■ **Records to process**:
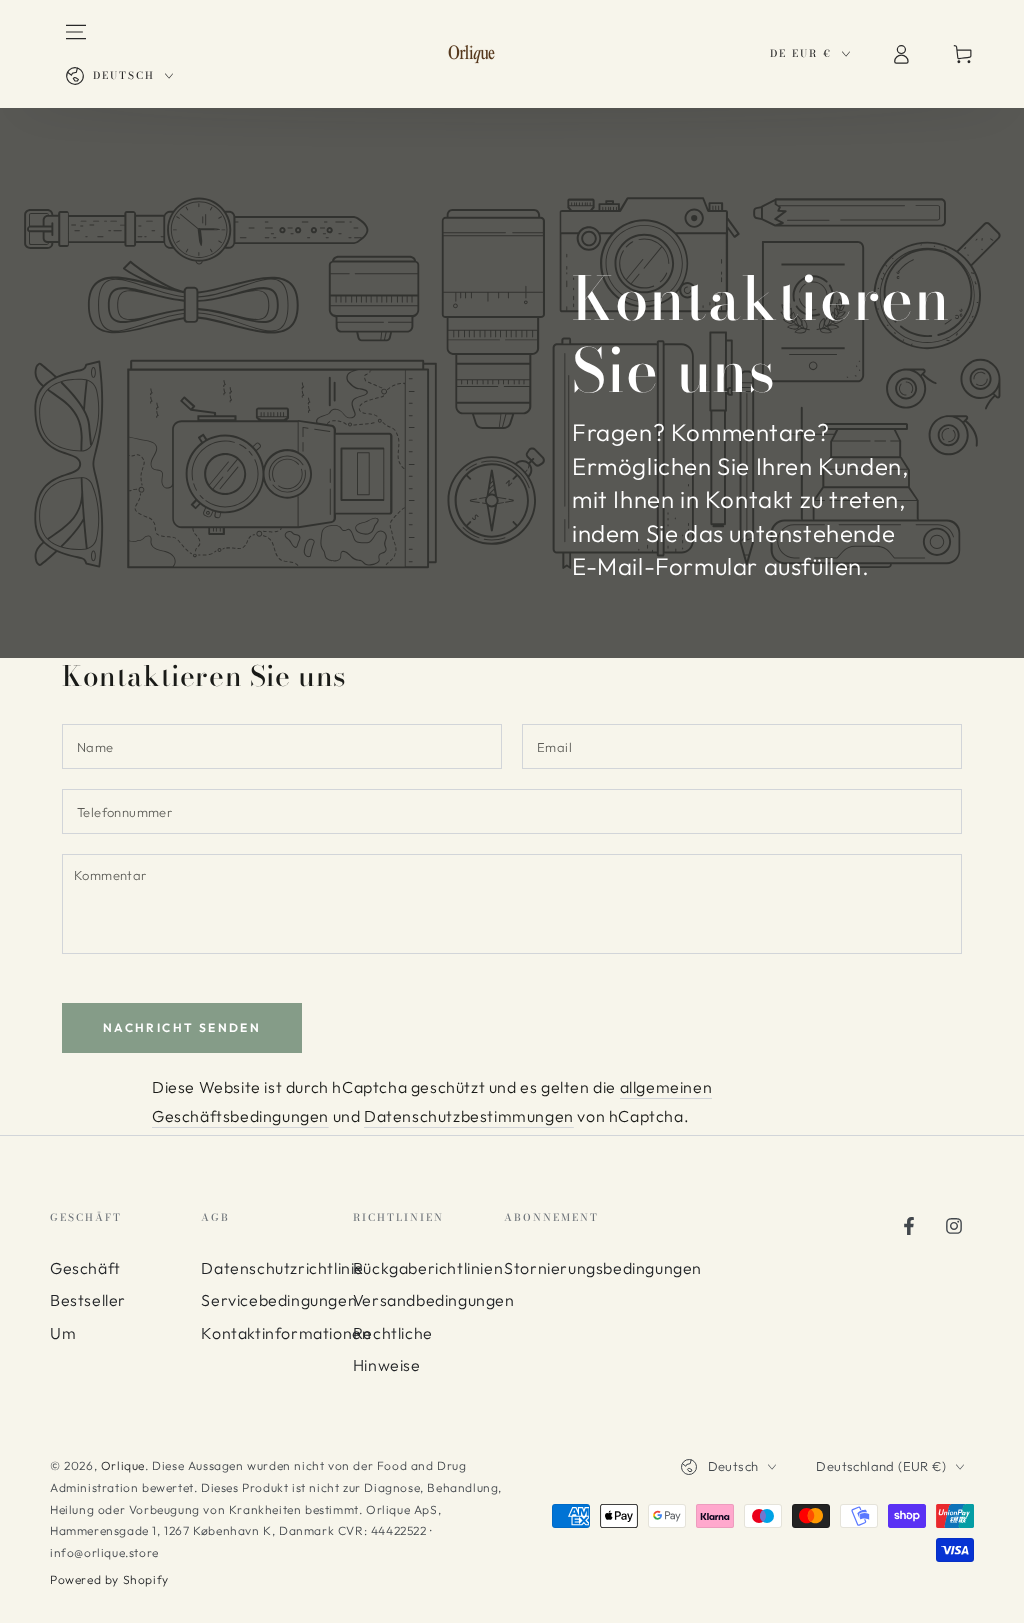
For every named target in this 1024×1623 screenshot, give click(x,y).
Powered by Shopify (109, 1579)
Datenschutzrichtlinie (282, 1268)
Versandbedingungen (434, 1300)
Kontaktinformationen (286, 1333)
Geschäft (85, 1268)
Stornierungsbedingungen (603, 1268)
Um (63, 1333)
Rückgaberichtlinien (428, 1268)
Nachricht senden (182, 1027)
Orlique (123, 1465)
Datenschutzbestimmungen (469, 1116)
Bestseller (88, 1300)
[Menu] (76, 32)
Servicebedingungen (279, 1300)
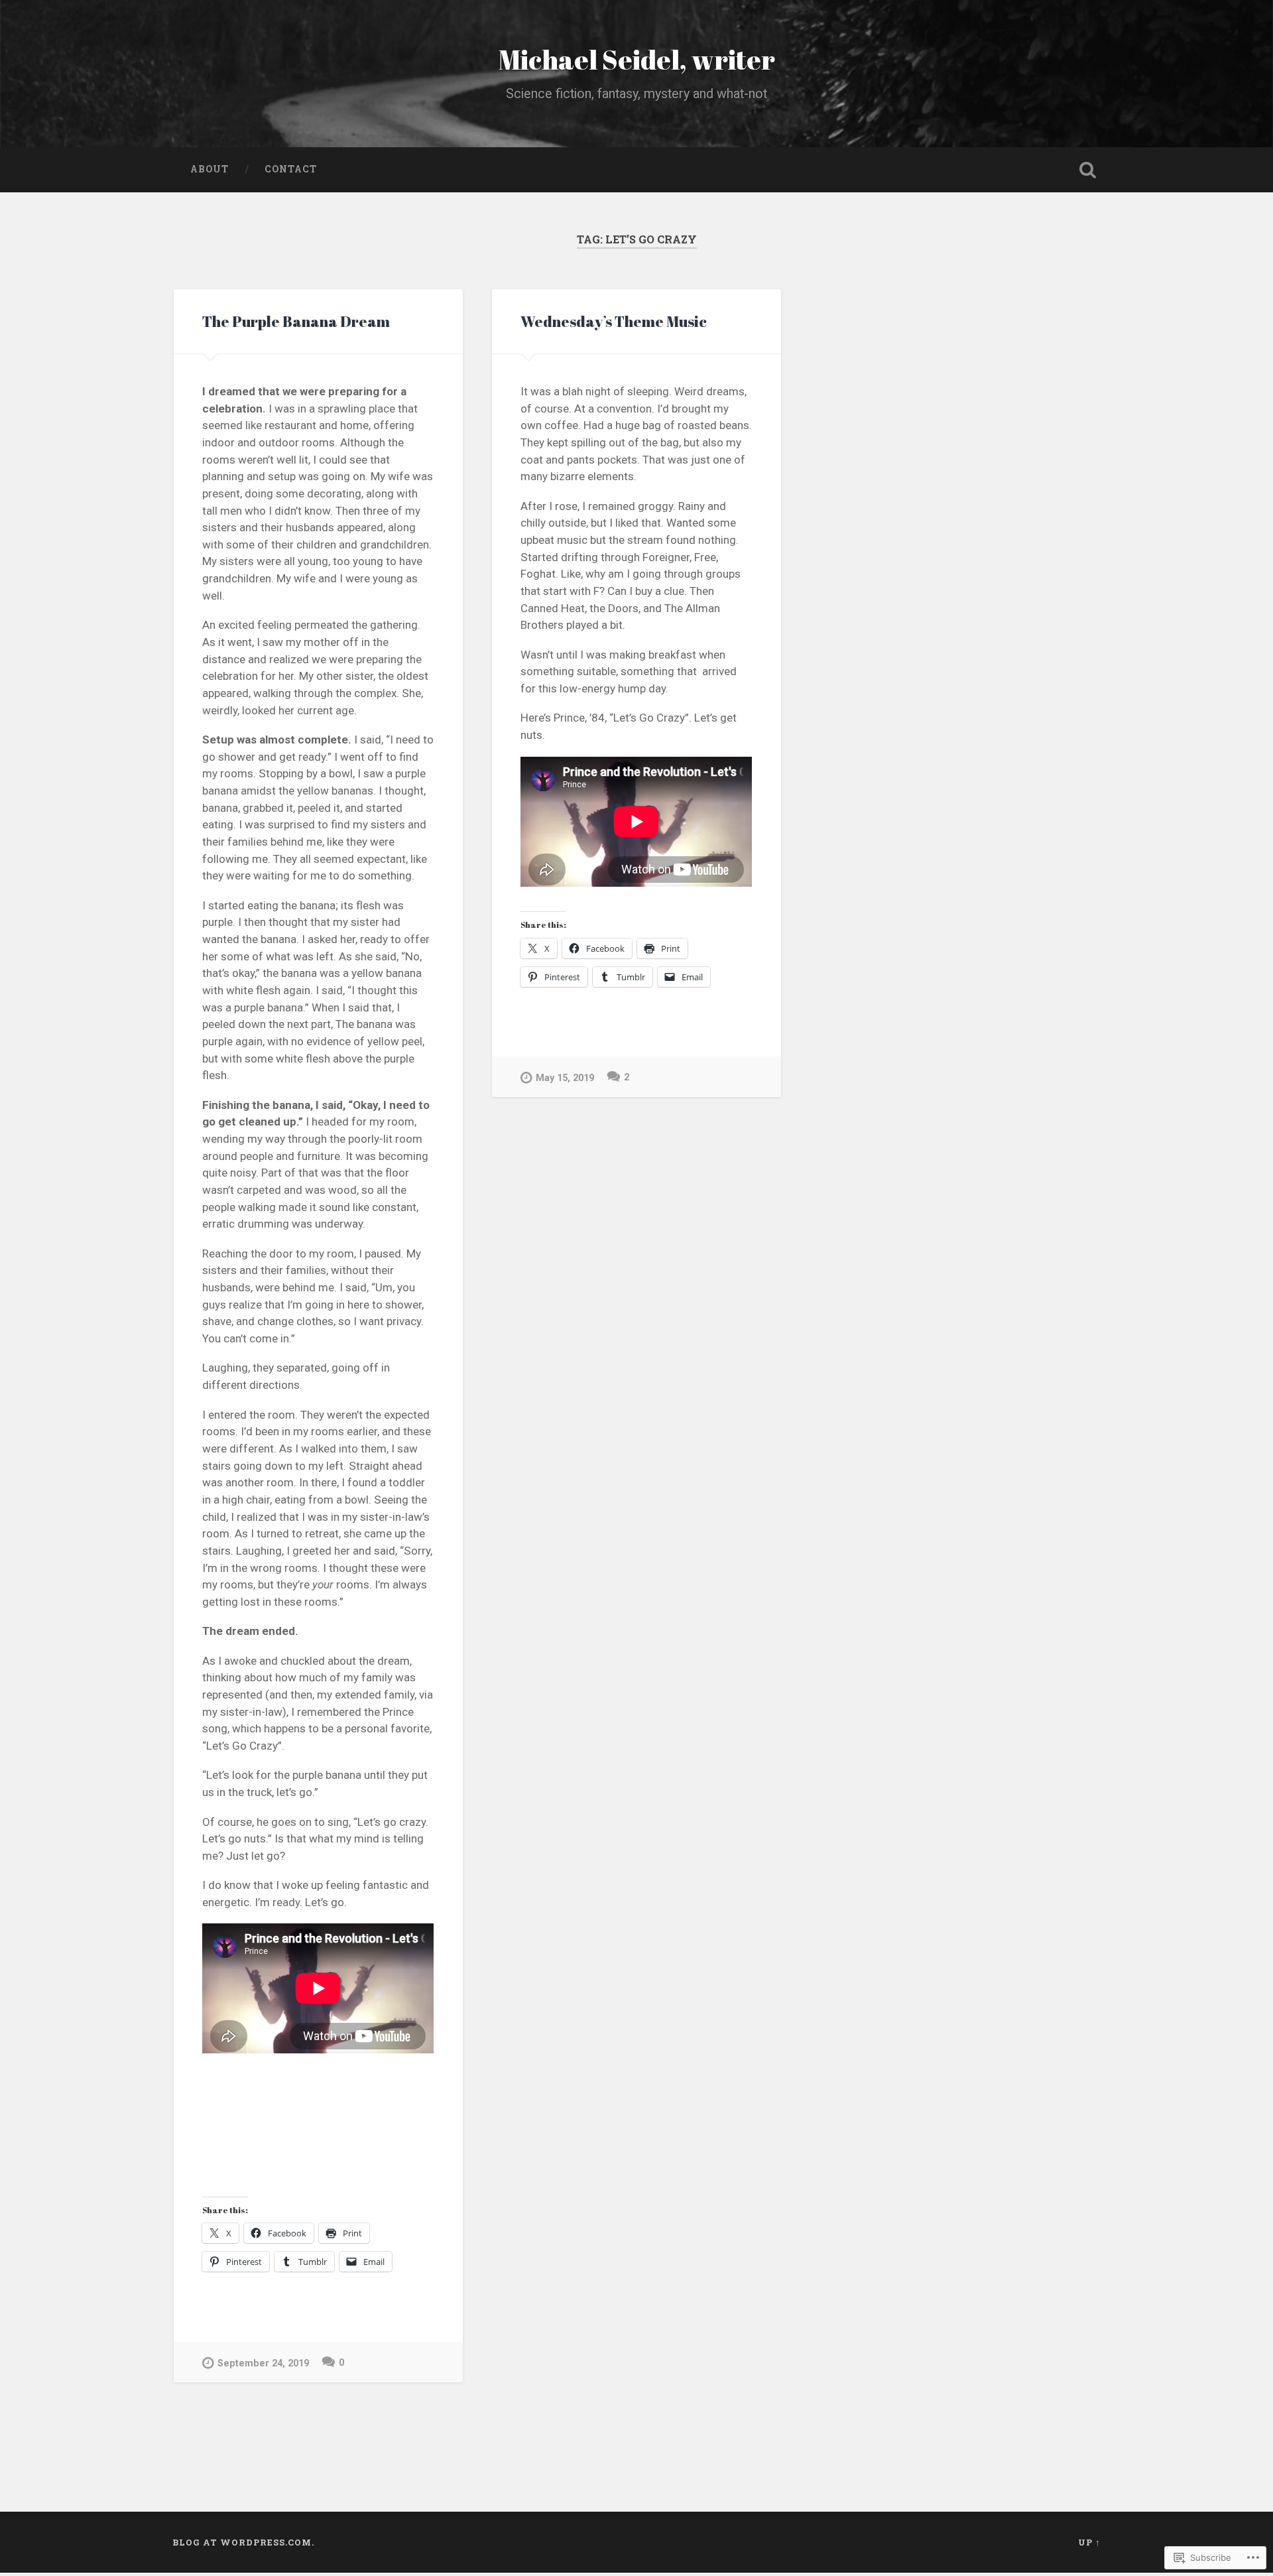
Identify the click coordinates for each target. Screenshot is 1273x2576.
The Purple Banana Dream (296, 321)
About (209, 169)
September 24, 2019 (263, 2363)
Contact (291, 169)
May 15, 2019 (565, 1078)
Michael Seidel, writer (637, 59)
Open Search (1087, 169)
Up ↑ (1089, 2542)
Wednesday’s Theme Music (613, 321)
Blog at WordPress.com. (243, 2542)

■ **Request**: Reproduce all of the entries above with "Open Search" replaced by "Search", making no other change, and omit the pictures.

■ **Correct response**:
For every named target in this 1024×1623 screenshot, give click(x,y).
Powered by Shopify (109, 1579)
Datenschutzrichtlinie (282, 1268)
Versandbedingungen (434, 1300)
Kontaktinformationen (286, 1333)
Geschäft (85, 1268)
Stornierungsbedingungen (603, 1268)
Um (63, 1333)
Rückgaberichtlinien (428, 1268)
Nachricht senden (182, 1027)
Orlique (123, 1465)
Datenschutzbestimmungen (469, 1116)
Bestseller (88, 1300)
[Menu] (76, 32)
Servicebedingungen (279, 1300)
Identify the click coordinates for each target. Screenshot is 1273x2576.
The Purple Banana Dream (296, 321)
About (209, 169)
September 24, 2019 (263, 2363)
Contact (291, 169)
May 15, 2019 (565, 1078)
Michael Seidel, writer (637, 59)
Search (1087, 169)
Up ↑ (1089, 2542)
Wednesday’s Theme Music (613, 321)
Blog at WordPress.com. (243, 2542)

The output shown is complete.